START SOURCE RECORDS

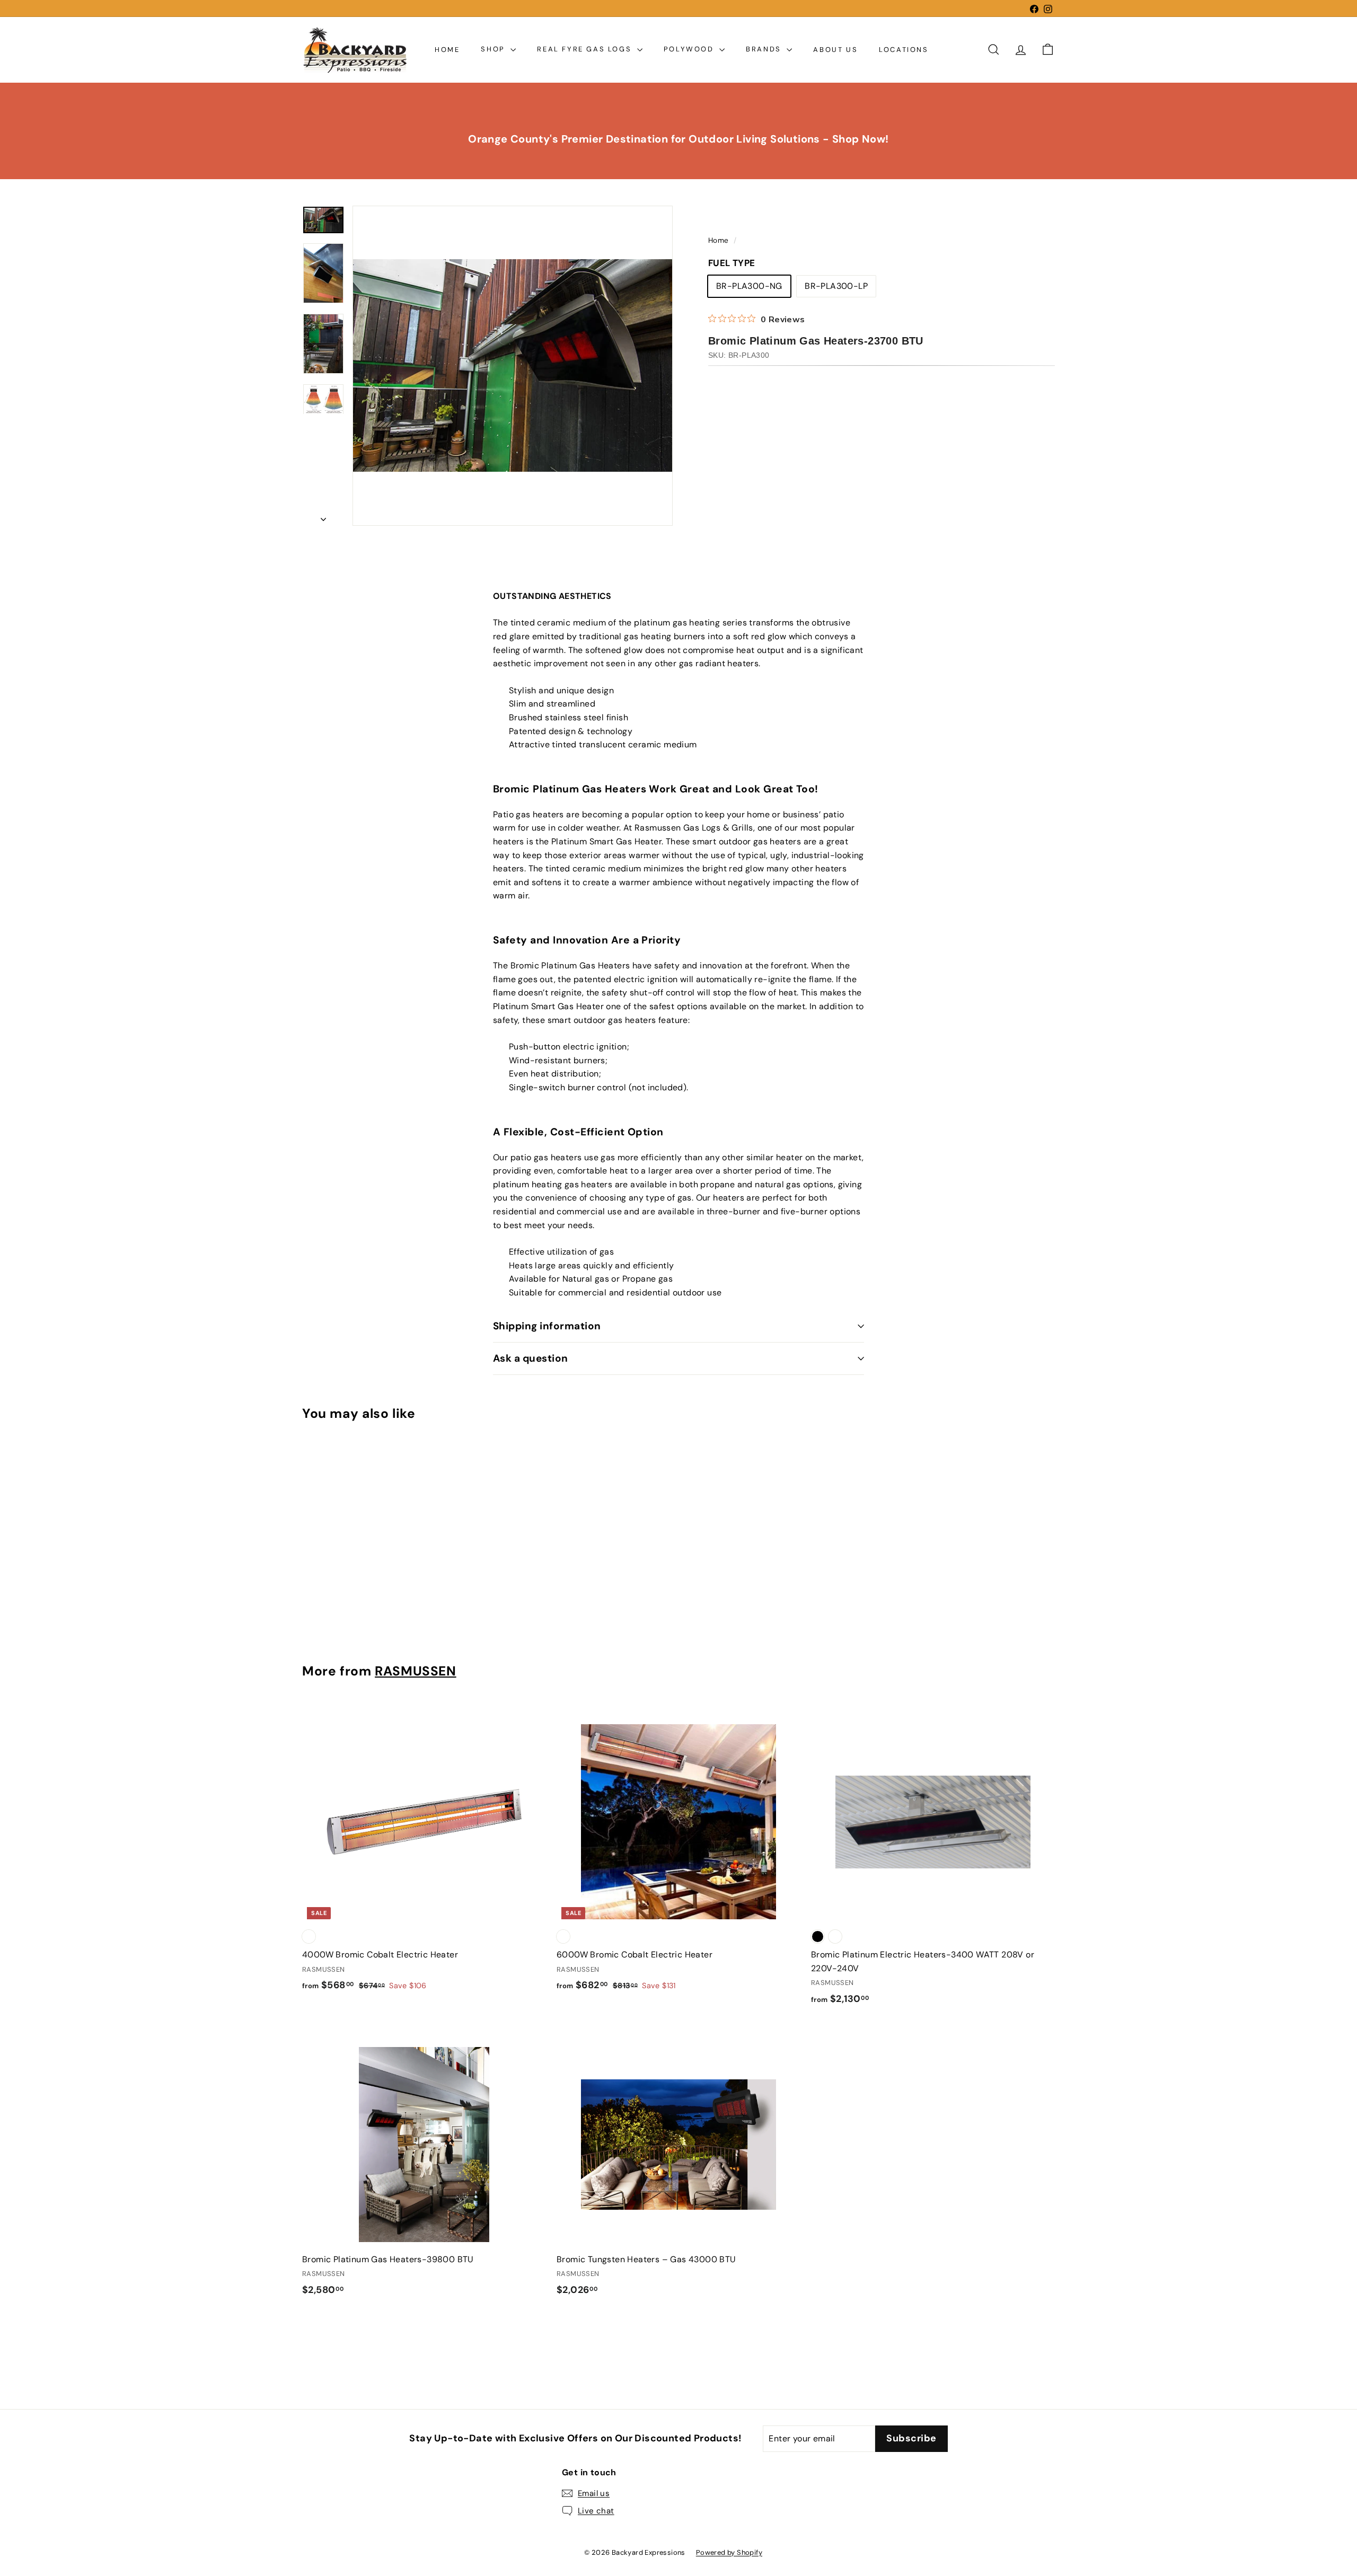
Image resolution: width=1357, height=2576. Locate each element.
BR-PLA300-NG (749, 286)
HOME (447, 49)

END SOURCE RECORDS
START SOURCE RECORDS

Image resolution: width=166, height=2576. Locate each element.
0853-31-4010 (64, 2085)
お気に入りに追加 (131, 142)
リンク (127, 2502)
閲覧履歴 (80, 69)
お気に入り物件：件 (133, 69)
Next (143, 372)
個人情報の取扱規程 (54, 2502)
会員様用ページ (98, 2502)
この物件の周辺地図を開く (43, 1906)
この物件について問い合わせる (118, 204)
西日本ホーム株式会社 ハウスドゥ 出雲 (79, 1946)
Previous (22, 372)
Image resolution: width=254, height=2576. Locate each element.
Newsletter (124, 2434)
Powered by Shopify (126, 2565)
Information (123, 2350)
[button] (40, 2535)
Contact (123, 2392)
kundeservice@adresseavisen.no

END SOURCE RECORDS
START SOURCE RECORDS

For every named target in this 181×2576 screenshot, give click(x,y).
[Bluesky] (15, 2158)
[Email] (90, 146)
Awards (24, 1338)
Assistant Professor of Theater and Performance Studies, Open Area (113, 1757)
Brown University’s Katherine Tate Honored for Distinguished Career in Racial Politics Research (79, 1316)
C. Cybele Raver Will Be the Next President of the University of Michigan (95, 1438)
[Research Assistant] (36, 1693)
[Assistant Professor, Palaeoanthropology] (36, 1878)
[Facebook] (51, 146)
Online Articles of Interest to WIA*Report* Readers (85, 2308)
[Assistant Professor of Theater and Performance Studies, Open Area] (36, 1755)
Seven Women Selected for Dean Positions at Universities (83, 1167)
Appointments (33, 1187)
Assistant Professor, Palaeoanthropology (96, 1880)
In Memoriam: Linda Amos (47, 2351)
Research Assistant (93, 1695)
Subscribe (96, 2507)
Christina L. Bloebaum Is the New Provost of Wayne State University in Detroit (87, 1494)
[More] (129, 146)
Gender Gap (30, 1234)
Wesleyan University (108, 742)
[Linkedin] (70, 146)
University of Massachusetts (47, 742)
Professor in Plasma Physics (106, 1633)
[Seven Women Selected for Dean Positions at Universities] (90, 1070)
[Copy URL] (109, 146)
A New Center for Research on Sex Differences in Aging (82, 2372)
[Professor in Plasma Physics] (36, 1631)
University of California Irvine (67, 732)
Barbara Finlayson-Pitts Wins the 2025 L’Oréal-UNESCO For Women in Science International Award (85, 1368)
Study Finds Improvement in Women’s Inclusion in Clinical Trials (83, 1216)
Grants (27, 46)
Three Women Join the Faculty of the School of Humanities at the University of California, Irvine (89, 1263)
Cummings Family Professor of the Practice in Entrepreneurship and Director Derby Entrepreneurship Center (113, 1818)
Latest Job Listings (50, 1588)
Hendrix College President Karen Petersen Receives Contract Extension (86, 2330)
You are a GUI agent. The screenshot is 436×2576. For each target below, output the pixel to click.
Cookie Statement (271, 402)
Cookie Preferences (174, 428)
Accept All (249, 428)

END SOURCE RECORDS

## WHAT TO DO
The range runs from the line with "リンク (127, 2502)" up to and including the line with "kundeservice@adresseavisen.no" in the listing above; please write out exactly those lines and nothing more.

## TASK ANSWER
リンク (127, 2502)
閲覧履歴 (80, 69)
お気に入り物件：件 (133, 69)
Next (143, 372)
個人情報の取扱規程 (54, 2502)
会員様用ページ (98, 2502)
この物件の周辺地図を開く (43, 1906)
この物件について問い合わせる (118, 204)
西日本ホーム株式会社 ハウスドゥ 出雲 (79, 1946)
Previous (22, 372)
Image resolution: width=254, height=2576. Locate each element.
Newsletter (124, 2434)
Powered by Shopify (126, 2565)
Information (123, 2350)
[button] (40, 2535)
Contact (123, 2392)
kundeservice@adresseavisen.no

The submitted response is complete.